• Texte du document

- - - - - - -

D’anciens récepteurs nasaux cultivés en laboratoire dévoilent l’odorat de nos ancêtres néanderthaliens et dénisoviens
Nos ancêtres ne sentaient probablement pas bon, mais sentaient-ils bien ? Une nouvelle étude a cultivé les récepteurs d’odeurs de Néandertaliens et de Dénisoviens, et a testé leur sensibilité à différentes odeurs par rapport aux humains modernes.
Image d’entête : représentation de l’homme de Neandertal. (Petr Kratochvil)
Pendant des centaines de milliers d’années, l’Homo sapiens a partagé le monde avec d’autres espèces d’humains archaïques. Les Néandertaliens vivaient dans toute l’Europe et une partie de l’Asie, tandis que les Dénisoviens vivaient en Russie et en Asie du Sud-Est, se mêlant et se croisant occasionnellement entre eux et avec les humains modernes.
Nous ignorons encore beaucoup de choses sur le mode de vie de ces espèces archaïques, mais des indices peuvent se trouver dans leurs gènes. Pour cette nouvelle étude, des chercheurs de l’université Paris-Saclay (Institut de Chimie des Substances Naturelles /CNRS) et de l’université Duke (États-Unis)ont cultivé des récepteurs olfactifs de Néandertaliens et de Dénisoviens dans des boîtes de culture, ils les ont exposés à différentes odeurs et ils ont mesuré leurs sensibilités par rapport aux nôtres.
L’équipe a commencé par consulter les bases de données des génomes des différentes espèces, notamment celles rassemblées par le lauréat du prix Nobel de l’année dernière, Svante Pääbo. Ils ont ensuite pu comparer des gènes de récepteurs d’odeurs spécifiques à ceux de l’humain moderne pour déterminer l’ampleur des différences entre chacun d’eux. À partir de là, ils ont cultivé 30 récepteurs olfactifs de chaque hominidé, les ont exposés à diverses odeurs et ont évalué leurs réactions.
L’équipe a constaté que les récepteurs détectaient généralement les mêmes odeurs, mais qu’ils étaient très différents dans leur sensibilité aux différentes odeurs. Les Néandertaliens semblent avoir eu à peu près les mêmes récepteurs que nous, à quelques gènes près, et contrairement à ce que l’on pourrait croire, ces changements étaient surtout négatifs. Les récepteurs spécifiques des Néandertaliens étaient nettement moins sensibles aux odeurs épicées, sucrées, mentholées et florales que les humains modernes. En revanche, ils étaient également moins sensibles aux odeurs de sueur et d’urine, ce qui serait sans doute bénéfique dans un monde où les routines d’hygiène quotidiennes n’existaient pas.

- - - - - - -

[Entrées tirées d'une collection]
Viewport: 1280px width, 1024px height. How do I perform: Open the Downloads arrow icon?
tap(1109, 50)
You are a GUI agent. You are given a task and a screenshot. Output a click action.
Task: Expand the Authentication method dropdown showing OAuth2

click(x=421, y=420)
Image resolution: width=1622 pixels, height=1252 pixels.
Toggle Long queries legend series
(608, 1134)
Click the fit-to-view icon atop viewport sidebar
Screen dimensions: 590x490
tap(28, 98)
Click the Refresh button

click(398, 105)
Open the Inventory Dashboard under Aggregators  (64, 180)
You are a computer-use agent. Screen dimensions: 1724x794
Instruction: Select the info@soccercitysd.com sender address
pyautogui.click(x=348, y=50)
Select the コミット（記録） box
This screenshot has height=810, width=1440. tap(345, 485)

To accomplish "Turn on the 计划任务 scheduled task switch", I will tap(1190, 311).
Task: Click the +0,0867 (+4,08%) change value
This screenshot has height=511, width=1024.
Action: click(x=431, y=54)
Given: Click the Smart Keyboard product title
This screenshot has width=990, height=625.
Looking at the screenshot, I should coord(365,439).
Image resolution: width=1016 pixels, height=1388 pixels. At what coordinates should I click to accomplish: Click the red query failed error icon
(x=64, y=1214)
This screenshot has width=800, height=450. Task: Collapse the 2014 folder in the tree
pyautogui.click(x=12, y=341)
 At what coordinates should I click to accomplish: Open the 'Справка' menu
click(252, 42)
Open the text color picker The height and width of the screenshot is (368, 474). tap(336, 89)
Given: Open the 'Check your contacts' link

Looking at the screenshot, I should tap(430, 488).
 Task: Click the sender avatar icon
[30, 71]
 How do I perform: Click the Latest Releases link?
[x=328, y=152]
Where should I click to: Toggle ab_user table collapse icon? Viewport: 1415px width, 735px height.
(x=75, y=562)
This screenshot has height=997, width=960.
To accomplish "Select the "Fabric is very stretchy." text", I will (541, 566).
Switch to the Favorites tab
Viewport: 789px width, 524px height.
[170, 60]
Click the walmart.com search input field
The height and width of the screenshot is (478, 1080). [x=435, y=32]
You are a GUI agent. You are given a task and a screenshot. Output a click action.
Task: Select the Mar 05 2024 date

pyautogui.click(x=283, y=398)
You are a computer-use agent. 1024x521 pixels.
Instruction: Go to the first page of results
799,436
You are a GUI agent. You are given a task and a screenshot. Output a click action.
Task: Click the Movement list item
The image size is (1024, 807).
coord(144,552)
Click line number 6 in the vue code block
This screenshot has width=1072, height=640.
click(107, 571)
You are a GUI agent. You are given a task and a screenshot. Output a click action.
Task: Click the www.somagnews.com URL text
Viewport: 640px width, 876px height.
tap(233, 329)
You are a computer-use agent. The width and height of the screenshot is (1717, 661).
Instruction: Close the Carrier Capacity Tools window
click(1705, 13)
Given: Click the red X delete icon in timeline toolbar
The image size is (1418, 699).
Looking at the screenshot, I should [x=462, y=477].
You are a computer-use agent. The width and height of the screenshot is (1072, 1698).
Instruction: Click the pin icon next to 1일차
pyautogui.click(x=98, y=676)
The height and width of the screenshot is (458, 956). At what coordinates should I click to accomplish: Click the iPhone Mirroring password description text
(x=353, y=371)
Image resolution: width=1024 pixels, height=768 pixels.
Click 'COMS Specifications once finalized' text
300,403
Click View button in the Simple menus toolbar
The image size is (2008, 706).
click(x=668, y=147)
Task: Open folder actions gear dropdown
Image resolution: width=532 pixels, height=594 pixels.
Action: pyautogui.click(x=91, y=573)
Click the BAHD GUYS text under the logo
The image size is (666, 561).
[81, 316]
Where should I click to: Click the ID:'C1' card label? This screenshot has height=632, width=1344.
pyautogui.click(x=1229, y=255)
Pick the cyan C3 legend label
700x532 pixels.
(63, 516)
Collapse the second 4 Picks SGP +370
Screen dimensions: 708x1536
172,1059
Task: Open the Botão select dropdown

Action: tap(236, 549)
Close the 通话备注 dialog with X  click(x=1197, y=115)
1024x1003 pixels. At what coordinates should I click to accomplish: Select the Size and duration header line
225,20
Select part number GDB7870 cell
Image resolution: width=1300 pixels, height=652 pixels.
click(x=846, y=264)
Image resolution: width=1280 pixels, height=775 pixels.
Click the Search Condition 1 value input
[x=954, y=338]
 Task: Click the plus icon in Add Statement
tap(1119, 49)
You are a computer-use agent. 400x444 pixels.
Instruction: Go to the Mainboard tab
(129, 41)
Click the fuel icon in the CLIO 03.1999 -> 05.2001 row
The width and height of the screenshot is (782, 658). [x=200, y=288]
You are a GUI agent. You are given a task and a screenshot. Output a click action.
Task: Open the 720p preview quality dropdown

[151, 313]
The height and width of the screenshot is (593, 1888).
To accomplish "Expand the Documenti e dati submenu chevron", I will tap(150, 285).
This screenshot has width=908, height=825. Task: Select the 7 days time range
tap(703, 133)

- - - - - - -

• Consigne de travail
Prolongez l'article sur l'odorat des Néandertaliens et des Dénisoviens en reprenant juste après sa dernière phrase.

• Réponse rédigée
Les Dénisoviens, en revanche, présentaient des différences plus larges dans leurs réponses olfactives. Ils étaient moins sensibles aux parfums floraux, mais quatre fois plus performants que nous pour détecter les odeurs « sulfureuses » et trois fois plus sensibles aux parfums balsamiques, des odeurs épaisses et sucrées comme la vanille et le chocolat. Ils réagissaient également bien à l’odeur du miel, qui, selon l’équipe, aurait pu être un de leurs aliments préférés, étant donné son caractère riche en énergie.
Portrait d’une jeune Dénisovienne d’après un profil squelettique reconstitué à partir d’anciens modèles de méthylation de l’ADN.(Maayan Harel)
Selon Hiroaki Matsunami, coauteur de l’étude :
Nous ne savons pas ce que les Dénisoviens mangeaient, mais il y a des raisons pour lesquelles ce récepteur doit être sensible. Chaque espèce doit faire évoluer ses récepteurs olfactifs pour maximiser sa capacité à trouver de la nourriture. Chez les humains, c’est plus compliqué parce que nous mangeons beaucoup de choses. Nous ne sommes pas vraiment spécialisés.
Non seulement cette étude peut aider à mieux comprendre la génétique et le comportement de nos ancêtres, mais l’équipe affirme que son testeur d’odeur à base de cellules permettra d’étudier la variation génétique de la sensibilité aux odeurs entre les individus chez les humains modernes.
Résumé graphique de l’étude. (C. de March et col./ iScience)
L’étude publiée dans iScience : Genetic and functional odorant receptor variation in the Homo lineage et présentée sur le site de l’Université Duke : Ancient Humans Had Same Sense of Smell, But Different Sensitivities.